I cannot boast the same stoicism. We have long since readjusted our riding schedules in accordance with the muggy weather, rising at dawn to cover ground early, and resting during sweltering afternoons.

The summer solstice may be long behind us, but in the Northern Hemisphere light still remains in the sky now until 10:30 p.m. The intense amount of daylight causes high temperatures. By 3 p.m., riding a bicycle along burning asphalt feels like standing in a frying pan. Some days, even by 6 p.m., it is so hot we must stop every 10 miles to cool off.

I often feel like we are the only ones seeking shade. Even on remote sections of road, we spot people everywhere. Many drive miles from their villages to gather berries in distant fields and clearings.
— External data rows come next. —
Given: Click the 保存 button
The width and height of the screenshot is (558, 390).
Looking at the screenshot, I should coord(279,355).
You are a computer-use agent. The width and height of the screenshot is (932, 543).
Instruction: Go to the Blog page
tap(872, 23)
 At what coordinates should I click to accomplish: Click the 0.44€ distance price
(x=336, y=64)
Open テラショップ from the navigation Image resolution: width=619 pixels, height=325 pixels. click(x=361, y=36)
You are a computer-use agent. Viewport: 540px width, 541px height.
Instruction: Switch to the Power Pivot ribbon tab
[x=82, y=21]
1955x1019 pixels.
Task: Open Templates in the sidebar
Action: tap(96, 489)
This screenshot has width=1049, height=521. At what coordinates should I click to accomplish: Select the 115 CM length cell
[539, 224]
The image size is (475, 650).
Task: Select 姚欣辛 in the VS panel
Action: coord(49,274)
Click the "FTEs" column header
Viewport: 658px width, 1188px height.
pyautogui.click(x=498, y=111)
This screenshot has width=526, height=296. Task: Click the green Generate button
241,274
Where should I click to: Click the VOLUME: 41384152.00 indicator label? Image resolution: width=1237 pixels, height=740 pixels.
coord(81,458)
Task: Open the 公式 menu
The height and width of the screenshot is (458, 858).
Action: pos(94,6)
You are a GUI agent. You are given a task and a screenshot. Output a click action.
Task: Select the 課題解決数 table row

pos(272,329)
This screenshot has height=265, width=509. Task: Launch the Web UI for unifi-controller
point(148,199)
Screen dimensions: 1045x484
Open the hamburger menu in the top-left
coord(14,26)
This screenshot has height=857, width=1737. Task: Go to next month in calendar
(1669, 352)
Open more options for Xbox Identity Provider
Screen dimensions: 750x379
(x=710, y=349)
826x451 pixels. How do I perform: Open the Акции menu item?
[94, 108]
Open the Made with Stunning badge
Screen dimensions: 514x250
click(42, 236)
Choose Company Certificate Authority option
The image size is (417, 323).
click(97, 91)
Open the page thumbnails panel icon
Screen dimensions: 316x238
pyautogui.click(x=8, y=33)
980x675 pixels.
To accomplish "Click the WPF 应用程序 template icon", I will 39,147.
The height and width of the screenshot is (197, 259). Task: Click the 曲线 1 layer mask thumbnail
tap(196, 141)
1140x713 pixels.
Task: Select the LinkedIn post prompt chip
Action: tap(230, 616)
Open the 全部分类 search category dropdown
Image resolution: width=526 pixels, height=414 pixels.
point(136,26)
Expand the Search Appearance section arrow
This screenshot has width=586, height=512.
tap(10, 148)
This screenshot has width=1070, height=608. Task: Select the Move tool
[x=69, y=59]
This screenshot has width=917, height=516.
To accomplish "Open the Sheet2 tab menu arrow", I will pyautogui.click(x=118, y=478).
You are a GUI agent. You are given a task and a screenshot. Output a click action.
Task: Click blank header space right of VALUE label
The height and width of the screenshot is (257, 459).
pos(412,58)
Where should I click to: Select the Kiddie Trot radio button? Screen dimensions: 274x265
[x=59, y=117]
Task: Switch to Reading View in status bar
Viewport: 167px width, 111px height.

They pick strawberries, raspberries and blueberries, which grow abundantly in the wild, and sell them on the roadside. Each time I ride over a bridge above a river or stream, I see hordes of people picnicking, swimming in the water and fishing. It seems the whole country is outdoors in the blistering weather.

When the heat becomes too intense, we sometimes rest in fields out in the middle of nowhere. Soon a smiling stranger with a basket of berries, or an old shepherd walking with a herd of cows, whipping them with a switch made of grass, inevitably passes by.

A Russian summer is different than in America. Here, there is an excess of land that seems to belong to nobody. People here are free to graze their animals where they like, and pick berries wherever they grow. The movement of people is not limited by property boundaries and “No Trespassing” signs.

In Russia, life abounds during summer. We cycle past entire fields filled with wildflowers that are all the same color. In the distance, these expanses of flowers appear like purple or yellow lakes. They brilliantly emblazon the horizon, forcing me to appreciate the wonders these scorching days create.

“The proliferation of plant growth here seems magical,” I think to myself.

It is not long before the spell begins to break. During the final days of July, the reverberations of Earth spinning on its axis become palpable in the return of colder nights. In the mornings, I now find my tent covered in heavy dew, the first sign that summer is concluding.

In the first week of August, we notice that some leaves are already changing color. The days are no longer as hot, and we can now ride anytime, undisturbed by the heat. Men begin wearing shirts again. Folks now sell mushrooms they gather in the forest by the roadsides instead of berries.

The almost supernatural summer months in Russia are fading, slowly falling victim to cooler fall weather. Only two months ago, I saw ice floating down a river. Now the peak of summer in Russia already seems intangible. A magical time which exists only in rumors and storybooks.